Until now, pot ale has been turned into a syrup for use in animal feed for Ireland’s massive agriculture sector, but the amount of copper in it makes it unsuitable for sheep farming.

Lawler said that she and the team at DCU are looking to find an alternative that is not only better for the environment, but could potentially turn distilleries into cleaner energy sources.

“We’re looking at using a technology called anaerobic digestion that’s common enough in the UK, but not very common in Ireland yet,” Lawler said.

“Anaerobic digestion produces a gas that is rich in methane, which can be used in combustion to produce electricity and steam to use on site, to partially meet the energy needs of an industry. You’d have the potential for the site to be self-sufficient.”

Microplastics damage

Returning to the topic of microplastics, Lawler and many of her colleagues in the field are currently in the dark as to the potential damage (if any) from the consumption of said plastics.

A report earlier this year found that much of Ireland’s continental shelf showed traces of fragmented, miniaturised pieces of plastic and this would seem to be a cause for concern. For Lawler, however, the science just hasn’t reached a point where we can definitively say that yet.

“The chronic health impact of exposure to them is completely unknown – we have no idea,” she said, adding that many wastewater treatment plants in Ireland are just not advanced enough to remove or detect them.

“Some [treatment plants] will remove fats, soils and greases and would then send them to landfill. But we’re seeing you can get a lot of accumulation of microplastics and beads within those fats, soils and greases. Even if we remove 90pc of microplastics in a conventional wastewater plant with good technology, we’re still putting a lot of that back into the waterways.”

The good news is that the technology is rapidly catching up for our ability to both detect and stop microplastics in their tracks. Thanks to advances in imaging technology and analytical systems, researchers and facilities can now see contaminants at a nanogram-per-litre scale, which would have been impossible just a few years ago.

Throw on top of that the incredibly advanced membrane technologies being worked on by Lawler and her team, and you have a much more environmentally friendly and efficient system.

Graphene film

A film of graphene oxide used by Lawler and her team. Image: Jenny Lawler/DCU

No need to scaremonger

The DCU team is working with the wonder material graphene, which has demonstrated an incredible ability to act as a water filter.

While other research teams wait for graphene to become more commercially available, Lawler is using the more porous but cheaper graphene oxide, which she describes as having “amazing” filtering abilities.

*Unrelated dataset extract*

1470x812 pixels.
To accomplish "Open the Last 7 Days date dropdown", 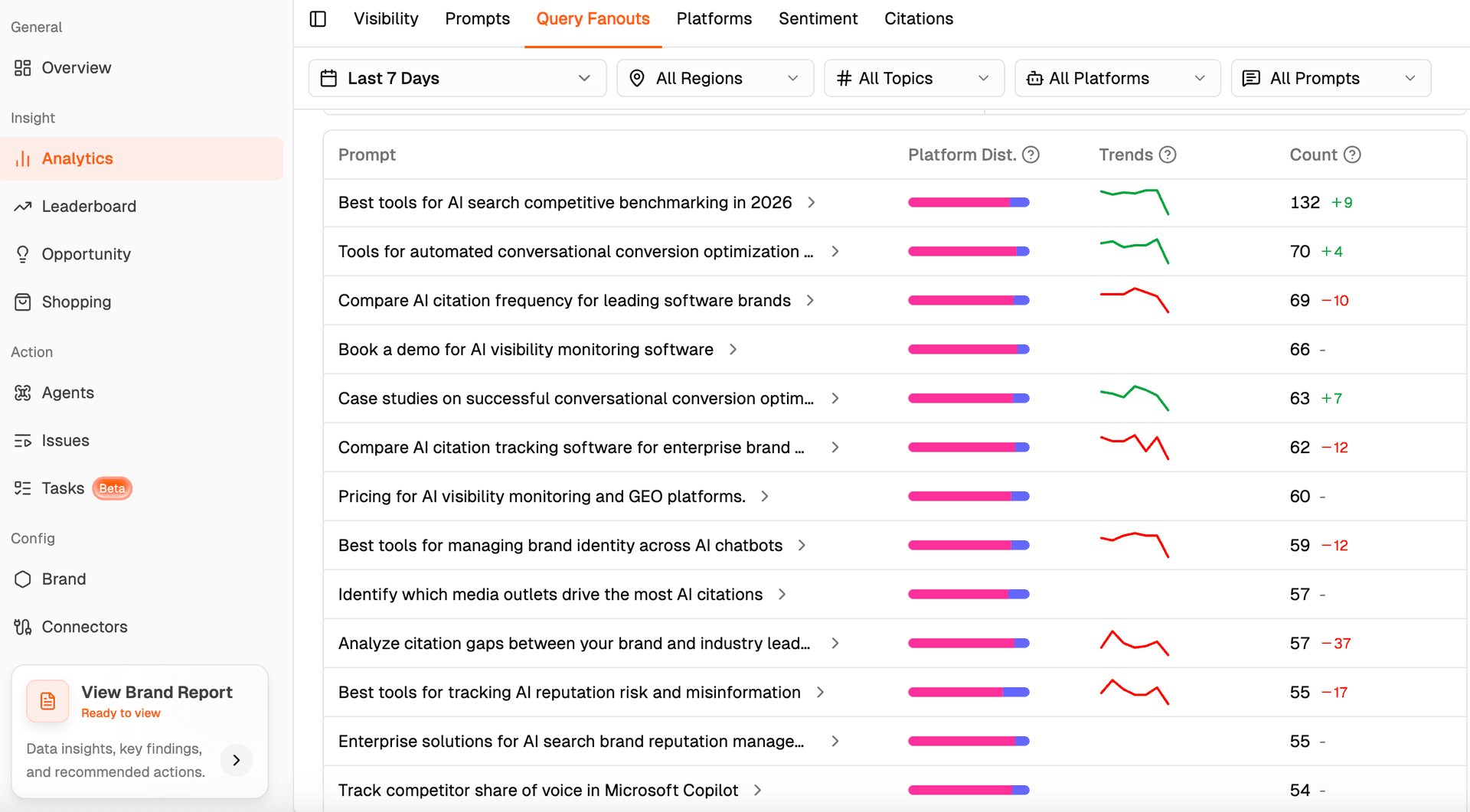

Nature, too, is inspiring the next generation of filters, with Lawler describing how the biocidal nanopatterns on the wings of the cicada insect could be replicated to stop bacteria from blocking wastewater filters.

As the science behind microplastics expands in the years ahead, she stressed that she is not in the habit of trying to put people off using plastics.

“It may be that there is no risk or it’s an acceptable risk, but the research has to back it up,” she said.

“I absolutely don’t want to scaremonger. Everybody needs to use plastics. It’s very difficult to live without them at this stage.”